**Exercise directions:** Extend the text below on tunable semaphore kernel parameters, beginning right after its final sentence.

The tunable kernel parameters that apply to semaphores are summarized in Table 2. We will now take a closer look at each one and discuss how kernel resources get allocated.
Table 2
Name | Default Value | Maximum Value * | Data Type | Description |
---|---|---|---|---|
semmap | 10 | 2GB | signed integer | Number of entries in semaphore map |
semmni | 10 | 65,536 | signed integer | Number if semaphore identifiers. See text for why it can not be > 64k. |
semmns | 60 | 2GB | signed integer | Total number of semaphores system wide |
semmnu | 30 | 2GB | signed integer | Total number of undo structures in system |
semmsl | 25 | 65,535 | unsigned short | Maximum number semaphores per semaphore ID |
semopm | 10 | 2GB | signed integer | Maximum operations for semop call |
semume | 10 | 2GB | signed integer | Maximum undo entries per process |
semusz | 96 | 2GB | signed integer | Total bytes required for undo structures, system wide. |
semvmx | 32,767 | 65,535 | unsigned short | Maximum semaphore value |
semaem | 16,384 | 32,767 | signed short | Maximum adjust on exit value |
The semmap
parameter determines the maximum number of
entries in a semaphore map. The memory space given to the creation
of semaphores is taken from the semmap
, which is
initialized with a fixed number of map entries based on the value of
semmap
. The implementation of allocation maps is
generic within Unix SVR4 and also Solaris, supported with a standard
set of kernel routines (rmalloc()
,
rmfree()
, etc.). The use of allocation maps by the
semaphore subsystem is just one example of their implementation.
They basically prevent the kernel from having to deal with
allocating and de-allocating additional kernel memory as semaphores
get initialized and freed. By initializing and using allocation
maps, kernel memory is allocated upfront, and map entries are
allocated and freed dynamically from the semmap
allocation maps. The semmni
tunable should never be
larger than semmap
. In fact, semmap
should be
set to the product of semmni
and semmsl
:
(semmap = semmni * semmsl)
. If you make semmap
to small for the application, you'll get "WARNING: rmfree map overflow"
messages on the console. Tweak it higher and reboot.

**Record extracts:**
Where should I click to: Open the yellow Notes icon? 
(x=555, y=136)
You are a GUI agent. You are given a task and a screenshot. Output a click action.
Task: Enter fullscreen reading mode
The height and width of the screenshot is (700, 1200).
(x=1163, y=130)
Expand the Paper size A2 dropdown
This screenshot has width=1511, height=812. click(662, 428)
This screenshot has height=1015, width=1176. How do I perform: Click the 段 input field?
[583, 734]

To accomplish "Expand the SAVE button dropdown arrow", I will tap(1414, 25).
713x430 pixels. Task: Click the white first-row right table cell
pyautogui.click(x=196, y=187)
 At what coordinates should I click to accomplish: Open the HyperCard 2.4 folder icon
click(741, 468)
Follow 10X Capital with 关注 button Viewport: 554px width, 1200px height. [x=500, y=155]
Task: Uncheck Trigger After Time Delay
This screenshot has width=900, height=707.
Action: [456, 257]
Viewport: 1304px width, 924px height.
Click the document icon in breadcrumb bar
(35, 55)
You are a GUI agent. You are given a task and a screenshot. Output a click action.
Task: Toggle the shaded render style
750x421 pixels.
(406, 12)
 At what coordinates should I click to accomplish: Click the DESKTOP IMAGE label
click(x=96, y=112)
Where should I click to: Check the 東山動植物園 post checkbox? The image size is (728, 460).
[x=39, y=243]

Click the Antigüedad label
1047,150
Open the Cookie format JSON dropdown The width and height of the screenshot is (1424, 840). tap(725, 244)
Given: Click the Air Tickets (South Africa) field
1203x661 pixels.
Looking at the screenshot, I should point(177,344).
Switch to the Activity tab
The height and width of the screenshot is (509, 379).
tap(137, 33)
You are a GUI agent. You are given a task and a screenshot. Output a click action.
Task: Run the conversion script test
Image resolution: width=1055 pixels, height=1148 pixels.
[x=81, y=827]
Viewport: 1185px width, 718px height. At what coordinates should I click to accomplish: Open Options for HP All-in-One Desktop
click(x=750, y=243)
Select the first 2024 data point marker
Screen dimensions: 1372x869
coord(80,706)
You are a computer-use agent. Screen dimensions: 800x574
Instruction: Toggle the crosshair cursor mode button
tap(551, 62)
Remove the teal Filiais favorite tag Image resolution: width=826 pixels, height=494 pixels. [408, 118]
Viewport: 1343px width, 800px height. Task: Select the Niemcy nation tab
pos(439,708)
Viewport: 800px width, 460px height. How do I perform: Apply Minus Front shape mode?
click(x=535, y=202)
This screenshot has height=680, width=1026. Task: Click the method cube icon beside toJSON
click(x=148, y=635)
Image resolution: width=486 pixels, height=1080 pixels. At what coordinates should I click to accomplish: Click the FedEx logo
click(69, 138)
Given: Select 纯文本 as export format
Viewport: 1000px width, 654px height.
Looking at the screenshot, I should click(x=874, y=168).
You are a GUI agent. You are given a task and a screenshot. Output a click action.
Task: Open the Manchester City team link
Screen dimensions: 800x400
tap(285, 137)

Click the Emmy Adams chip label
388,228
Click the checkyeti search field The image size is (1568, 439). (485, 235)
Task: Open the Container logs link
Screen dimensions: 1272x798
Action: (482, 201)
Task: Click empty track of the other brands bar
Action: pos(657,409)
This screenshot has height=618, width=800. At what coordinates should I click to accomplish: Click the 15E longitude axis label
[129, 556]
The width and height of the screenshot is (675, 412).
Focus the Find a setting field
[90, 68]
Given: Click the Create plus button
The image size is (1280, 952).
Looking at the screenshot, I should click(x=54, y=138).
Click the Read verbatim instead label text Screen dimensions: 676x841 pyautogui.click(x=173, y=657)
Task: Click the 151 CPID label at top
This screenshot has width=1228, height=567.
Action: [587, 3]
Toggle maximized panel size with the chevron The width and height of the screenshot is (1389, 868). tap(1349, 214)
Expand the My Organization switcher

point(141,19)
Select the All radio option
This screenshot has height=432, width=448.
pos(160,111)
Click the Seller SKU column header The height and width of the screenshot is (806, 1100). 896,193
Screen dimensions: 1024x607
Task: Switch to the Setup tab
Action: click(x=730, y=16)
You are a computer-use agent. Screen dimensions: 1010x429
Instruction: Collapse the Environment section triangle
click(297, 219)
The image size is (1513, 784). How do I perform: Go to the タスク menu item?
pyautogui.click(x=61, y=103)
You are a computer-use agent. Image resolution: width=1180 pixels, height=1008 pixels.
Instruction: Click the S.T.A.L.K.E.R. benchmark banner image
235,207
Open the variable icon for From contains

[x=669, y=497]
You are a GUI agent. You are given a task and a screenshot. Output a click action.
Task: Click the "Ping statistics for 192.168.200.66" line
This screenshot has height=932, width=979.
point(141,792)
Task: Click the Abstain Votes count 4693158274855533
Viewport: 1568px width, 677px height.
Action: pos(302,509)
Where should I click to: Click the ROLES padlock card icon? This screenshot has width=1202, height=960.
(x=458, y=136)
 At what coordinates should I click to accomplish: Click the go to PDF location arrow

**Output for this exercise:**
The semmni
tunable establishes the maximum number of
semaphore sets system wide. Every semaphore set in the system has a
unique indentifier and control structure, the semid_ds
data structure. During initialization, the system allocates kernel memory for
semmni
control structures. Each control structure is 84
bytes, so as with the shared memory shmmni
tunable we
discussed last month, you should avoid making this value arbitrarily
large.
semmns
defines the maximum number of semaphores in the
system. A semaphore set may have more than one semaphore associated
with it, and each semaphore has a corresponding sem
data structure. Each sem
structure is only 16 bytes,
but you still shouldn't go over the edge with this (make it
arbitrarily a very large value). Actually, this number should really
be calculated as: semmns
= semmni
x
semmsl
. Because semmsl
defines the
maximum number of semaphores per semaphore set, and
semmni
defines the maximum number of semaphore sets,
the total number of semaphores systemwide can never be greater than
the product of semmni
and semmsl
. This
calculation should probably be done in the kernel, and
semmns
should be removed as a tunable parameter.
semmnu
defines the systemwide maximum number of
semaphore undo structures. Semaphore undo structures are maintained
in the event of a process terminating that has made some semaphore
value adjustments. If the SEM_UNDO
bit is true in the
semaphore flag value (sem_flg
) when the semaphore
operation is done (the semop(2)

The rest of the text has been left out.